Ma nell’attesa di iniziare a fare sul serio, la protagonista assoluta di questa giornata tecnicamente definitiva “-2”, è stata l’inaugurazione della splendida Casa Italia. La delegazione azzurra ha fatto le cose in grande, scegliendo come quartier generale la splendida sede del Yongpyong Golf Club, a due passi dal villaggio olimpico dell’Alpensia Ski Center, vero cuore pulsante di questa Olimpiade.

E a fare gli onori di casa, chiaramente, nella serata di inaugurazione, non poteva che essere il presidente del CONI Giovanni Malagò, che da perfetto padrone di casa ha accolto personalmente i 61 membri del CIO che non hanno voluto mancare all’inaugurazione del quartier generale azzurro. "Stasera qui c'erano più membri del CIO che alla sessione del pomeriggio" ha gongolato sornione il massimo rappresentate dello sport italiano. E ha ragione. Già perché oltre a quelle sotto i nostri occhi sono passati anche la moglie del presidente Thomas Bach e il principe Alberto di Monaco, giusto per citarne un paio.

" Mi aspetto di fare una bella figura, come a Rio è fondamentale: come comportamento, come presenza, come immagine, come prestigio da parte di tutti, dagli atleti ai tecnici fino agli accompagnatori. Dobbiamo accettare i verdetti sul campo, essere rispettosi dell’avversario, anche quando sfiliamo. Non abbiamo un uomo o una donna simbolo, non abbiamo una Shiffrin, un Hirscher, un Vaultier, un Klaebo, ma tanti atleti da podio. Non siamo mai stati così forti negli ultimi anni, da Lillehammer 1994 in poi. Si è lavorato molto bene con le Federazioni, FIS e FISG hanno fatto un eccellente lavoro in questi quattro anni: 121 atleti, record assoluto del Paese escluso Torino 2006 quando giocavamo in casa ed eravamo qualificati di diritto.
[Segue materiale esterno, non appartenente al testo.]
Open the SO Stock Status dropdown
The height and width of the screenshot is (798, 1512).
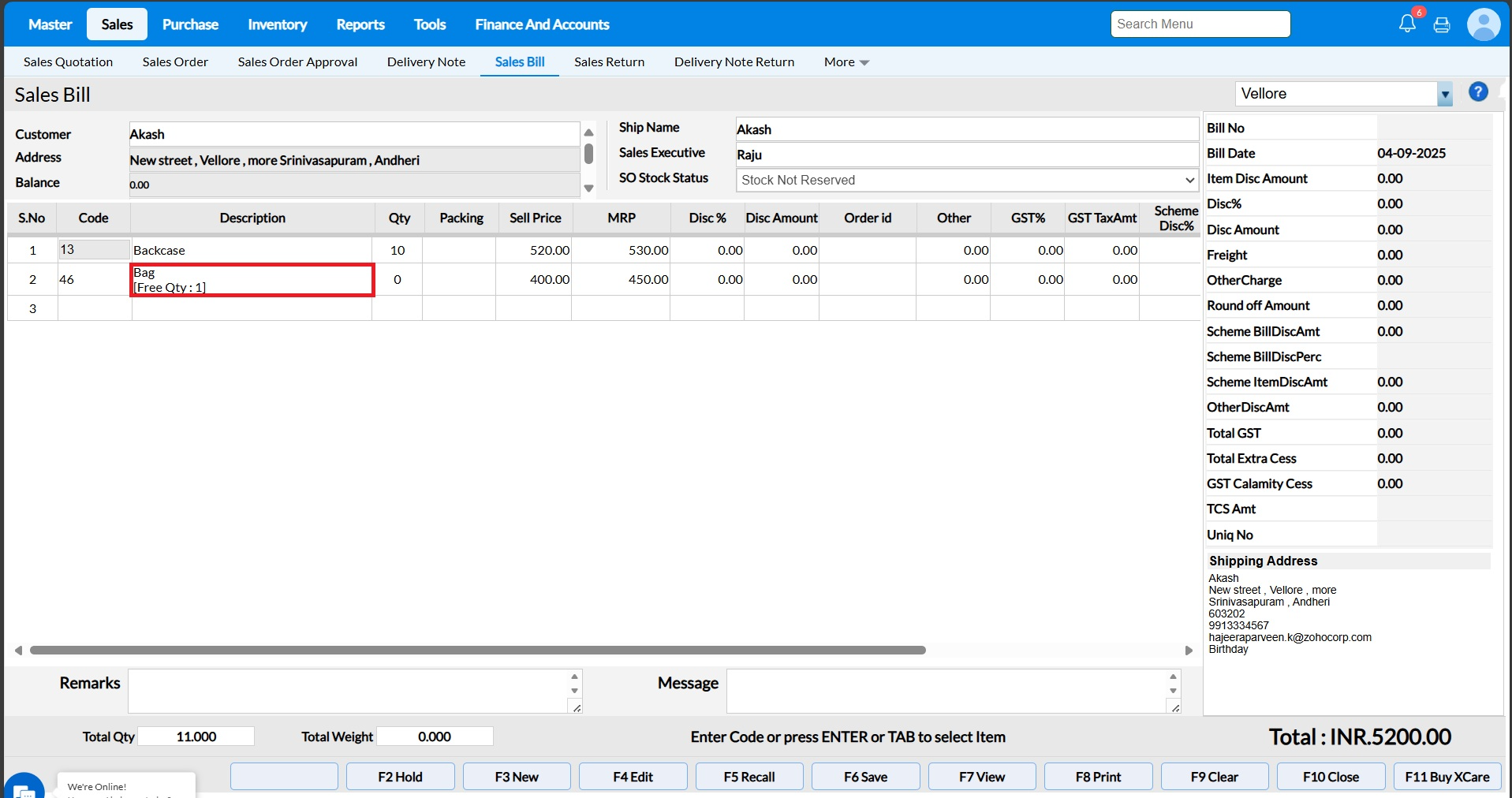click(x=967, y=180)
Siamo presenti dappertutto a parte l’hockey. Abbiamo fatto il conto che in un terzo delle nostre gare siamo competitivi. Io dal primo giorno ho sempre parlato di doppia cifra per quanto riguarda le medaglie, penso che sia qualcosa che possiamo fare, anche qualcosa in più anche se qui tutti sono scaramantici e dicono che esagero. Potrebbe essere l'Olimpiade delle donne, con tante atlete competitive in tante discipline. Se devo scegliere un simbolo, però, è Nadia Fanchini. Con quello che ha passato, per quello che sta vivendo, una sua medaglia sarebbe veramente qualcosa in più (Giovanni Malagò)"

Nessun atleta però. Tutti chiusi al villaggio Olimpico perché ormai le gare sono dietro l’angolo, e tra test di piste – ottima quella del fondo, come ci ha rivelato la nostra Gabriella Paruzzi – e materiali lo spazio per la vita mondana è giustamente poco. Da concentrarsi infatti c’è solo alle gare… Per tornare così, a Casa Italia, si spera, con una medaglia da mostrare a tutti quanti. Allora sì, a quel punto, ci sarà spazio per quei brindisi che qualcuno ha solo anticipato stasera.